#### SOURCE PASSAGE:
Begin
Politics almost everywhere else, however circular, has some content. Parties use their time in opposition to mend fences, build new coalitions and build a policy frame work that competes for the attention of voters in ways that make them take elective politics more rather than less seriously.
At the same time they seek to build credibility around issues parties also try to match policy with voter sentiment, particularly where that sentiment is at odds with ‘the government’. It gives them a base from which to harry, disrupt and destroy with a view of changing policy, and political direction.
The seminal elections of 1997 in the UK and 2011 both brought with them emotional charges almost out of all proportion to the actual changes they brought about. In both cases they came after prolonged incumbencies came to a shattering end.
They were in many respects a response to a call for a change in the respective narratives. If Tony Blair, Enda Kenny or even Alex Salmond are in their various ways flawed individuals, each at least worked at building an alternative base over a protracted period of time.
Whatever comes after the flags crisis, will inevitably bring us back to another crisis soon or later. The focus on identity right in the middle of winter – and to the continued exclusion of all else – augurs badly for next summer’s marching season. And lord knows what after that.
The ‘former moderate’ parties can tag along for the ride, or pull back try to develop their own alternative, policy based approach and try to build some form of politics that is a functional response to the material interests of real people.
After a failed conflict, we need deal makers
It’s doubtful there will be a lurch back into civil conflict that has conditioned many people’s post conflict calculations. As Brian has noted in the past, the serial grounds for the current conflict are getting narrower and narrower, even if at times it feels just as intense.
The idea that you can vanquish your enemies (be they Sinn Fein, or generic Unionism) and they will meekly leave the field in a population where neither community is likely ever again to reach majority is a still appetising folly that feeds the raw animus of many in the ‘former extremes’.
End
#### TASK 1:
Translate this sentence from the political commentary into Spanish: "In both cases they came after prolonged incumbencies came to a shattering end."
#### TASK 2:
Reproduce the stretch of the political commentary starting at "The seminal elections" and ending at "a shattering end.".

#### ENTRIES PROVIDED:
Begin
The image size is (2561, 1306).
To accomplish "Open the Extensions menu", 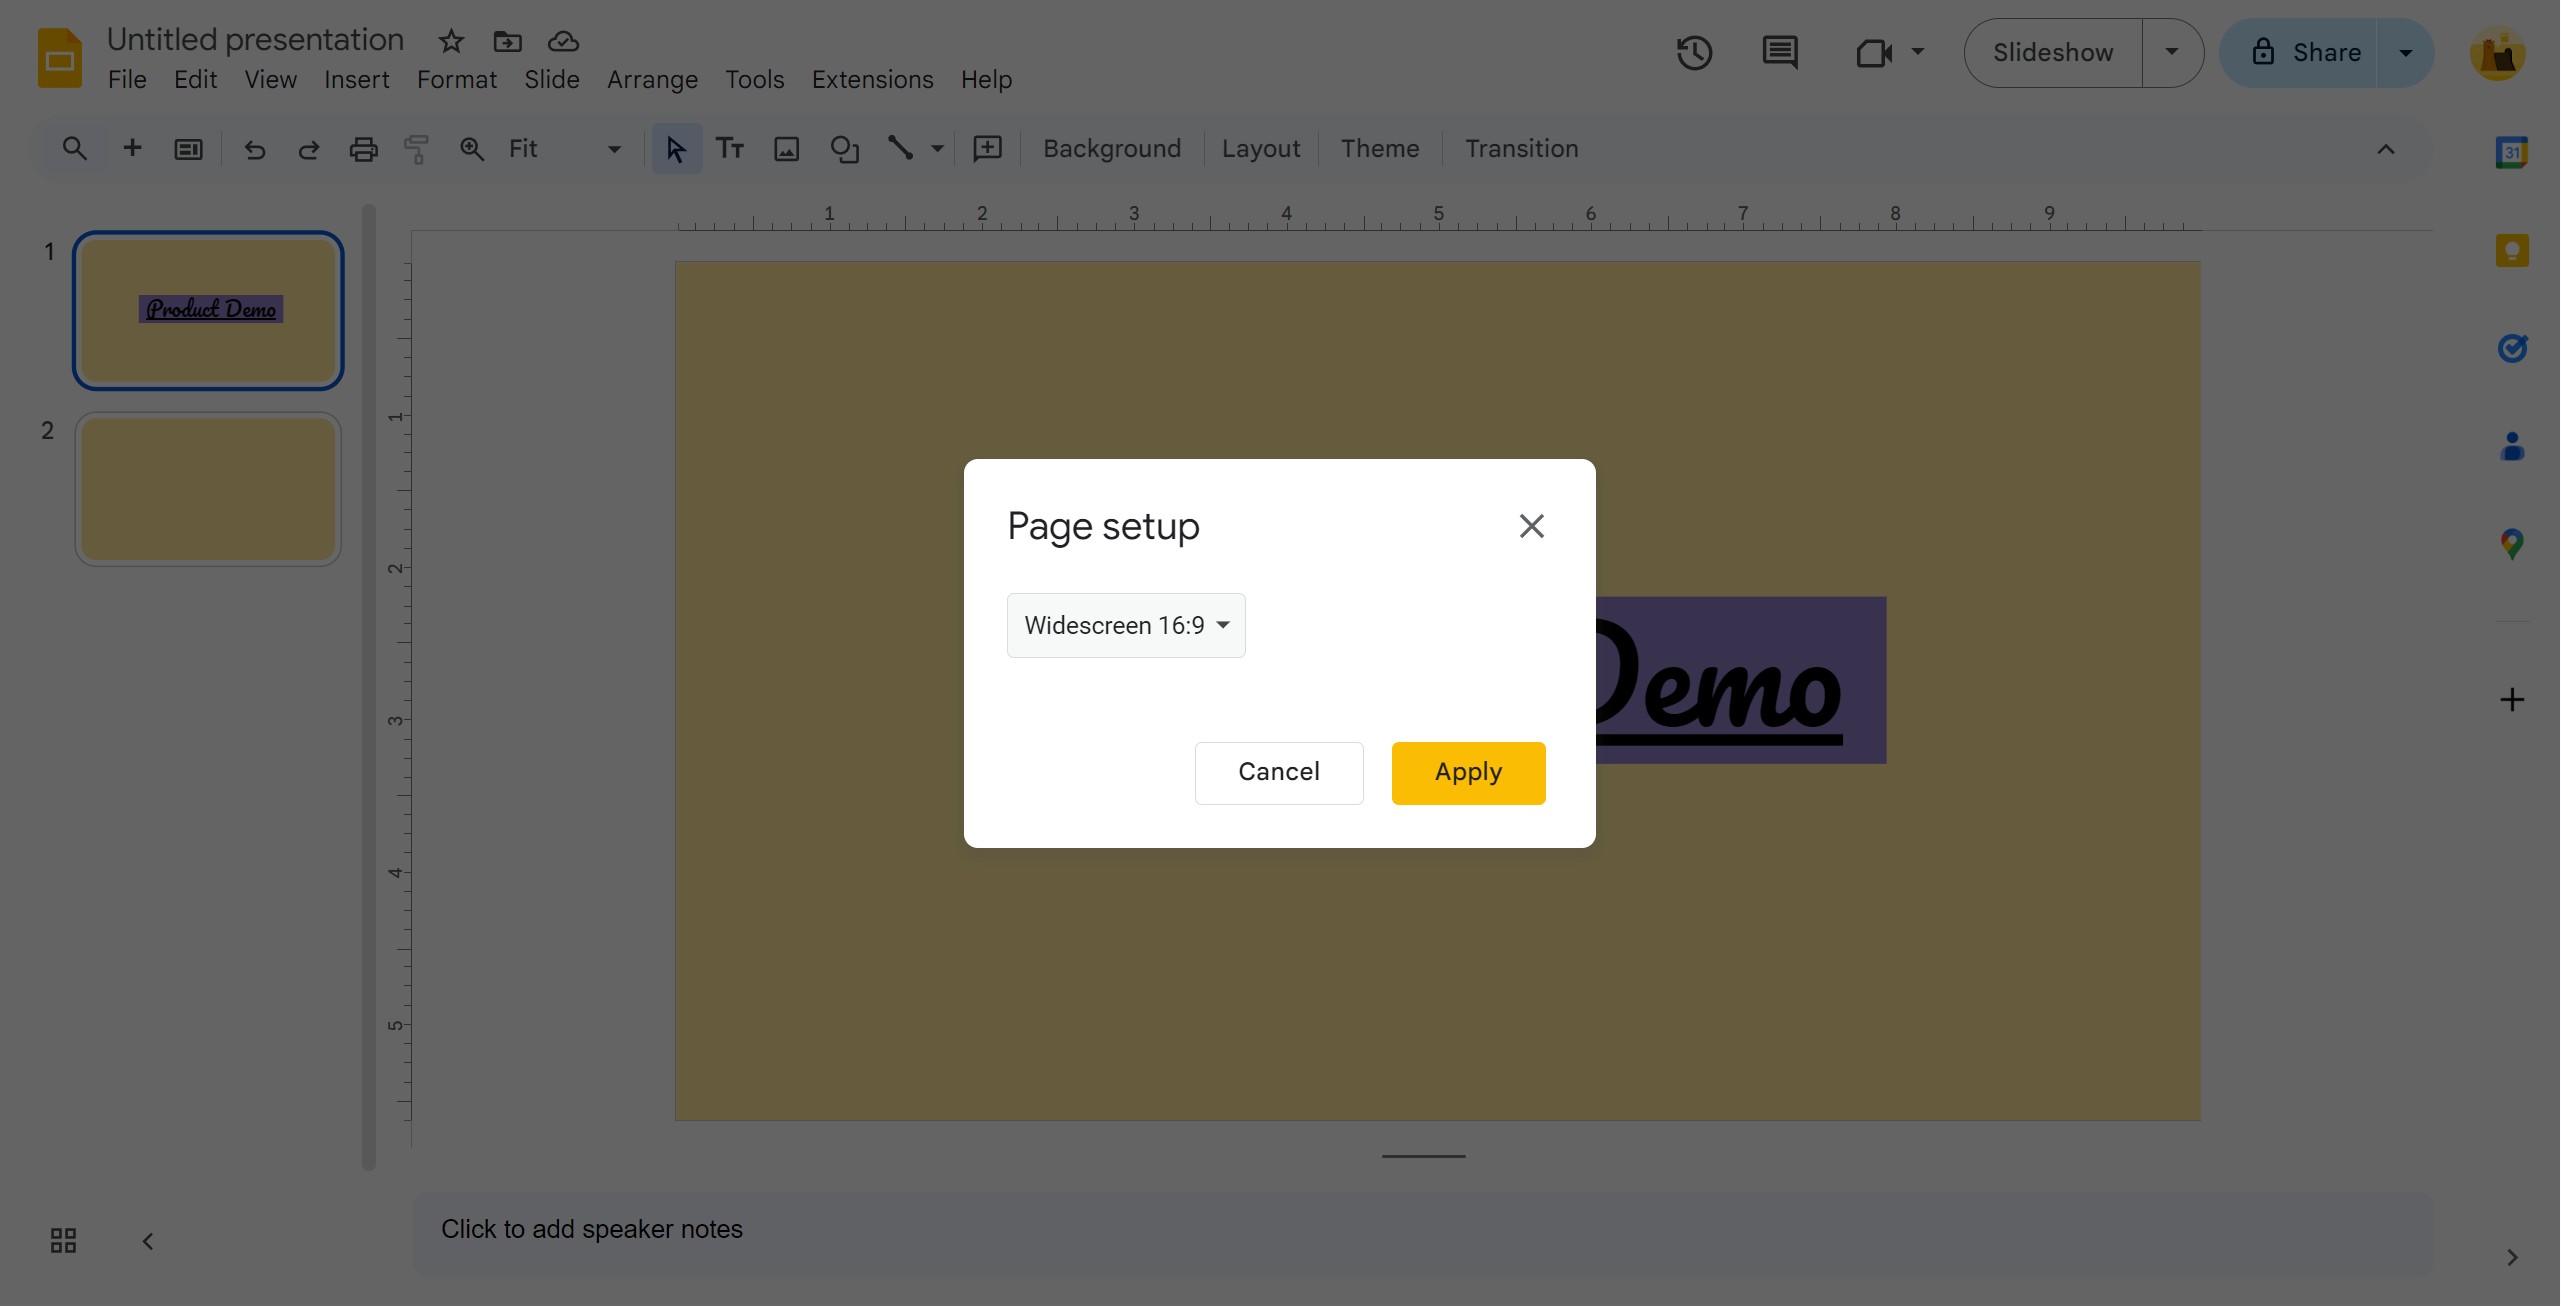I will click(872, 80).
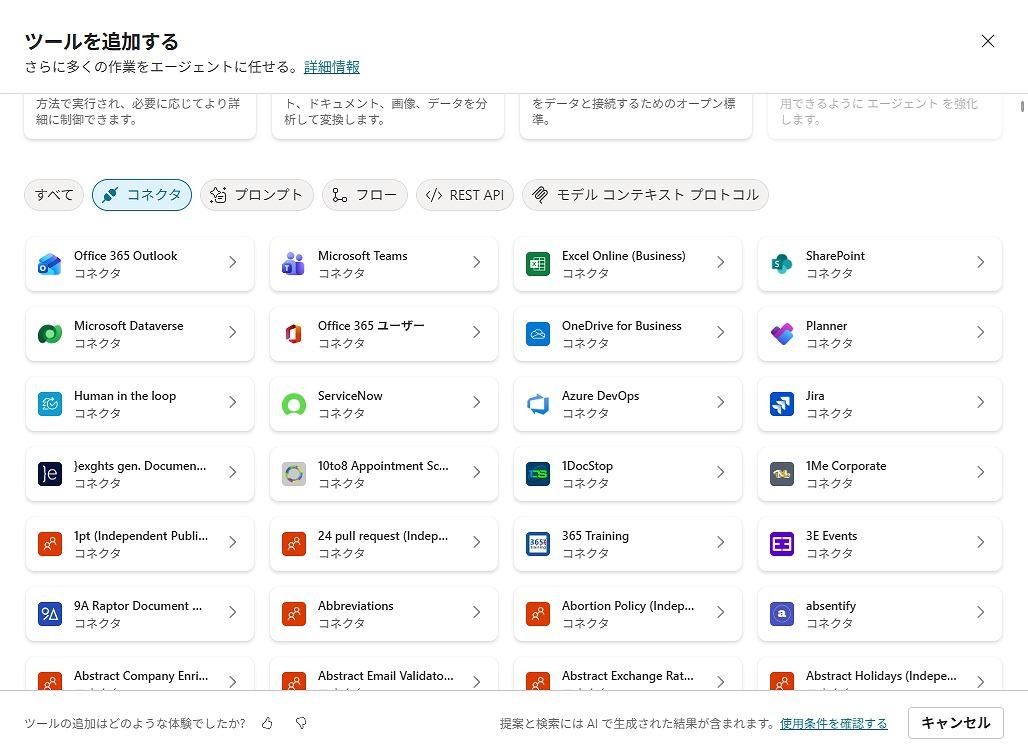Screen dimensions: 1028x754
Task: Select the Excel Online (Business) icon
Action: point(538,264)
End
#### RESULT 1:
En ambos casos se produjeron después de que prolongados mandatos llegaran a un final demoledor.

#### RESULT 2:
The seminal elections of 1997 in the UK and 2011 both brought with them emotional charges almost out of all proportion to the actual changes they brought about. In both cases they came after prolonged incumbencies came to a shattering end.